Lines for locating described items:
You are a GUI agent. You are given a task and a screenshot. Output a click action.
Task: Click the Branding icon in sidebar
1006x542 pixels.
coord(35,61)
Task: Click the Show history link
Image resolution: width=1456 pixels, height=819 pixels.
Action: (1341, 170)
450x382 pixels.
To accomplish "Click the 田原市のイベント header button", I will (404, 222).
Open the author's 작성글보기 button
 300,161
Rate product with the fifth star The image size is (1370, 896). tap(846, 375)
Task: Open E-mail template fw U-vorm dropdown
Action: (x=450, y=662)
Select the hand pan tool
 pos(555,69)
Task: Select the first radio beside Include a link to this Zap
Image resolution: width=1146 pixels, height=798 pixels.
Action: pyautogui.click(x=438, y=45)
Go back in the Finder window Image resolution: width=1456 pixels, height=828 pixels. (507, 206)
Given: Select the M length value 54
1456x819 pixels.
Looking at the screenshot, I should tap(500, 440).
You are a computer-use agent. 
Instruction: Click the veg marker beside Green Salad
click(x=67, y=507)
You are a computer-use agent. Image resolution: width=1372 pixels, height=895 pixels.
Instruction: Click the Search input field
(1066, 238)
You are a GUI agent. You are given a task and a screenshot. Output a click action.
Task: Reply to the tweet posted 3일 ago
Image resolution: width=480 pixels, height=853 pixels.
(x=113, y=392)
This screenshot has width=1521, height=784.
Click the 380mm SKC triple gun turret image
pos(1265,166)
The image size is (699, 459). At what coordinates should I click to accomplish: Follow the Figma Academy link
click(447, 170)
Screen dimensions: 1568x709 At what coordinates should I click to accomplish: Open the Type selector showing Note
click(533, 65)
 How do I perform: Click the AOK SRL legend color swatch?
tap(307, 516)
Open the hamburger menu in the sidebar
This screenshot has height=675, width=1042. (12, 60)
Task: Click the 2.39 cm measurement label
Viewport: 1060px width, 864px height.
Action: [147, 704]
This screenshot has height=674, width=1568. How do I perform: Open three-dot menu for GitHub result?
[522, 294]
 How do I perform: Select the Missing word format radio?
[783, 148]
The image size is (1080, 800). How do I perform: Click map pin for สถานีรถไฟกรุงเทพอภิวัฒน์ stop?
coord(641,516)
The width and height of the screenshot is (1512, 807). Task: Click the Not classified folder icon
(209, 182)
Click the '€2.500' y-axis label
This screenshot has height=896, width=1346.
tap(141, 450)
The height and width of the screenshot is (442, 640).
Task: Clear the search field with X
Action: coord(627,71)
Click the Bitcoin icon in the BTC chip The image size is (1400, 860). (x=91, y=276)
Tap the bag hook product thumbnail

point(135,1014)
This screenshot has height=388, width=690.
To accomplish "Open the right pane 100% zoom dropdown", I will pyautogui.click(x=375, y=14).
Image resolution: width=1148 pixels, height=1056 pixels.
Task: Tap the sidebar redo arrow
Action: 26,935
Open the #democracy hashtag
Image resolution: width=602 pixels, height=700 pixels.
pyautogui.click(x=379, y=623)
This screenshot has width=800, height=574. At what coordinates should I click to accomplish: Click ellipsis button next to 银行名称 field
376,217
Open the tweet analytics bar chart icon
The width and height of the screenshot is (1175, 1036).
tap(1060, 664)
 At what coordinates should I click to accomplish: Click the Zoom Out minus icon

Challenge:
Write out all of these lines again, replacing "Search input field" with "Search box" and leaving everything else the same.

Result of this task:
You are a GUI agent. You are given a task and a screenshot. Output a click action.
Task: Click the Branding icon in sidebar
1006x542 pixels.
coord(35,61)
Task: Click the Show history link
Image resolution: width=1456 pixels, height=819 pixels.
Action: (1341, 170)
450x382 pixels.
To accomplish "Click the 田原市のイベント header button", I will (404, 222).
Open the author's 작성글보기 button
 300,161
Rate product with the fifth star The image size is (1370, 896). tap(846, 375)
Task: Open E-mail template fw U-vorm dropdown
Action: (x=450, y=662)
Select the hand pan tool
 pos(555,69)
Task: Select the first radio beside Include a link to this Zap
Image resolution: width=1146 pixels, height=798 pixels.
Action: pyautogui.click(x=438, y=45)
Go back in the Finder window Image resolution: width=1456 pixels, height=828 pixels. (507, 206)
Given: Select the M length value 54
1456x819 pixels.
Looking at the screenshot, I should tap(500, 440).
You are a computer-use agent. 
Instruction: Click the veg marker beside Green Salad
click(x=67, y=507)
You are a computer-use agent. Image resolution: width=1372 pixels, height=895 pixels.
Instruction: Click the Search box
(1066, 238)
You are a GUI agent. You are given a task and a screenshot. Output a click action.
Task: Reply to the tweet posted 3일 ago
Image resolution: width=480 pixels, height=853 pixels.
(x=113, y=392)
This screenshot has width=1521, height=784.
Click the 380mm SKC triple gun turret image
pos(1265,166)
The image size is (699, 459). At what coordinates should I click to accomplish: Follow the Figma Academy link
click(447, 170)
Screen dimensions: 1568x709 At what coordinates should I click to accomplish: Open the Type selector showing Note
click(533, 65)
 How do I perform: Click the AOK SRL legend color swatch?
tap(307, 516)
Open the hamburger menu in the sidebar
This screenshot has height=675, width=1042. (12, 60)
Task: Click the 2.39 cm measurement label
Viewport: 1060px width, 864px height.
Action: [147, 704]
This screenshot has height=674, width=1568. How do I perform: Open three-dot menu for GitHub result?
[522, 294]
 How do I perform: Select the Missing word format radio?
[783, 148]
The image size is (1080, 800). How do I perform: Click map pin for สถานีรถไฟกรุงเทพอภิวัฒน์ stop?
coord(641,516)
The width and height of the screenshot is (1512, 807). Task: Click the Not classified folder icon
(209, 182)
Click the '€2.500' y-axis label
This screenshot has height=896, width=1346.
tap(141, 450)
The height and width of the screenshot is (442, 640).
Task: Clear the search field with X
Action: coord(627,71)
Click the Bitcoin icon in the BTC chip The image size is (1400, 860). (x=91, y=276)
Tap the bag hook product thumbnail

point(135,1014)
This screenshot has height=388, width=690.
To accomplish "Open the right pane 100% zoom dropdown", I will pyautogui.click(x=375, y=14).
Image resolution: width=1148 pixels, height=1056 pixels.
Task: Tap the sidebar redo arrow
Action: 26,935
Open the #democracy hashtag
Image resolution: width=602 pixels, height=700 pixels.
pyautogui.click(x=379, y=623)
This screenshot has width=800, height=574. At what coordinates should I click to accomplish: Click ellipsis button next to 银行名称 field
376,217
Open the tweet analytics bar chart icon
The width and height of the screenshot is (1175, 1036).
tap(1060, 664)
 At what coordinates should I click to accomplish: Click the Zoom Out minus icon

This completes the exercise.